TBILISI – US Based radiocarbon dating laboratory Beta Analytic has confirmed that a fragment of unidentified Georgian writing found at Grakliani Hill, near the main highway, in 2015, in fact dates back 2700 years.

This new unique discovery suggests that an alphabet was used on the territory of Georgia 2700 years ago, far earlier than previously thought.

Scientists claim that this is the oldest script to be discovered in the whole Caucasus region.

Last year, an archaeological expedition from the Ivane Javakhishvili Tbilisi State University (TSU) discovered a one line inscription of as yet unknown Georgian writing on the altar pedestal of a 7th century BC temple dedicated to a fertility goddess at Grakliani Hill, in the eastern Kaspi region.

Head of the Institute of Archaeology of Georgia’s State University, Vakhtang Licheli, said with this "significant discovery”, Georgia steps up among the elite civilizations that used written languages thousands of years ago.

“We sent the three samples to Beta Analytic laboratory in Miami and a few days ago received a sensational result. They confirmed that those findings date back to the 11th or 10th century BC,” he said.

"The writings on the two altars of the temple are really well preserved.

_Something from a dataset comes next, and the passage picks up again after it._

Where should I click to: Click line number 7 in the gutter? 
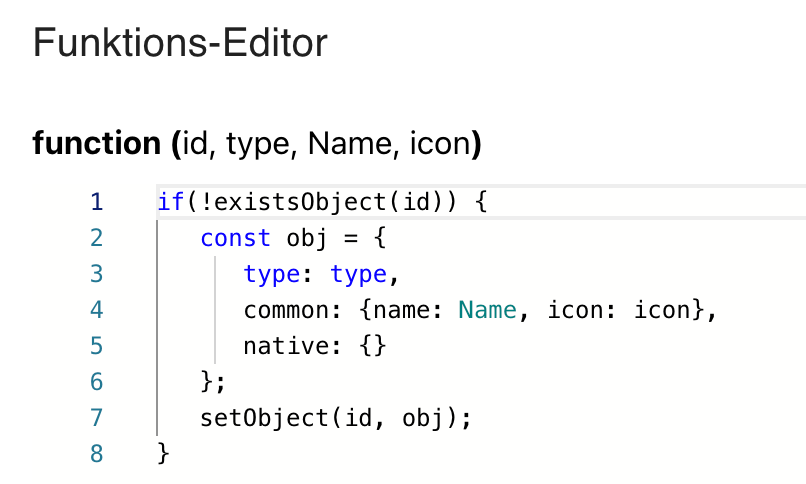point(97,418)

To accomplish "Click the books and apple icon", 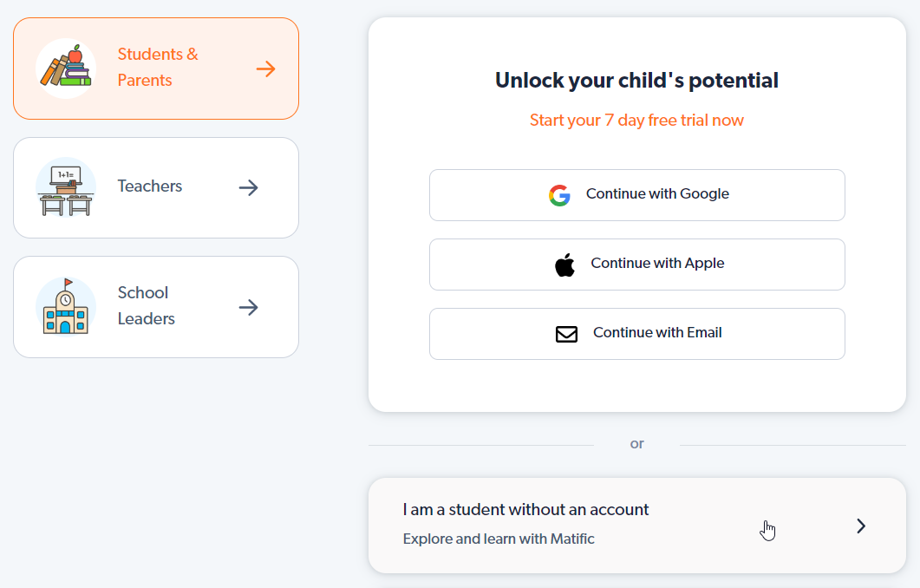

On the one altar several letters are carved in clay while the second altar’s pedestal is wholly covered with writings,” Licheli said.

The TSU professor believes that the inscription is so important it goes beyond the limits of Georgian science and will be the subject of an international study. "The new discovery will change the particular stage of the history of the world’s manuscripts,” he said.

Glakliani Hill is believed to be the only monument to reveal almost all layers of human development, a non–stop 300,000 year chain from the Stone Age onward.

Until now, the Bolnisi inscriptions were believed to be the oldest Georgian language inscriptions, written in the Georgian Asomtavruli script on the Bolnisi Sioni Cathedral, a basilica located in Bolnisi Municipality, Georgia. The inscriptions were dated 494 AD. This meant among the world’s 14 writing systems, Georgian was ranked as the fifth oldest script.

The new discovery should change the world ranking, as the Grakliani writing is now the third oldest writing system following on from the 3,500-year-old Chinese hieroglyphs and Cuneiform script.